Bien loin donc d’être révélé comme Dieu, Jésus, au fond de la vallée du Jourdain, priait Dieu. Il attendait que Dieu le relevât d’une parole, et cette parole se fit entendre à lui en effet. L’Esprit Saint se manifesta à lui sous l’aspect d’une colombe, et c’est ce même Esprit Saint qui le conduisit au désert, disent les évangiles : Jésus garde ensevelie sa divinité propre de Fils Unique, et se laisse conduire par la divinité de l’Esprit, qu’il répandra sur ses disciples au jour de sa glorification. Il se laisse conduire par celui qui, pourtant, procède éternellement de Lui conjointement au Père. Il vit, par avance, la destinée de tout chrétien, lui qui donne à tout chrétien la grâce de vivre de manière à honorer ce nom. Et c’est par la puissance de l’Esprit, non par la sienne propre, qu’il déclara devant Satan son amour de Dieu et de sa parole.
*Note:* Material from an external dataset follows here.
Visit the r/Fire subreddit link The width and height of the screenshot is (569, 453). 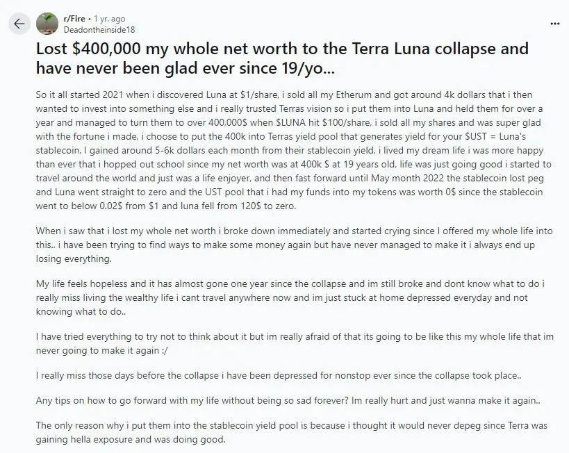pos(74,19)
Nous n’avons donc pas à chercher d’excuses à nos infidélités en arguant que nous ne sommes pas Dieu, comme était Jésus, lui qui ne fit aucun usage pour soi de sa puissance divine. Mais que Jésus ait été révélé comme Dieu, ainsi que Pierre, Jacques et Jean en ont témoigné à l’Eglise au lendemain de la Pâque du Seigneur, selon ce que Jésus leur avait prescrit, cela fait de la montagne du Thabor notre horizon et notre phare sur la route où nous sommes guidés, non par la vue, mais par la foi et l’écoute de la parole de Jésus, qui est notre Chemin dans les ténèbres de ce monde. Pierre, Jacques et Jean ont vu l’éclat de cette gloire, mais nous lisons que cela devint alors pour eux un sujet de crainte. Pourtant la révélation dont ils furent témoins et dont ils témoignèrent auprès du reste des disciples nous est un gage que l’humanité est destinée pour être unie à Dieu, et que dans notre chair nous verrons l’homme Dieu dans sa gloire, si nous vivons les épreuves de ce temps en nous laissant guider, comme Jésus, par l’Esprit-Saint.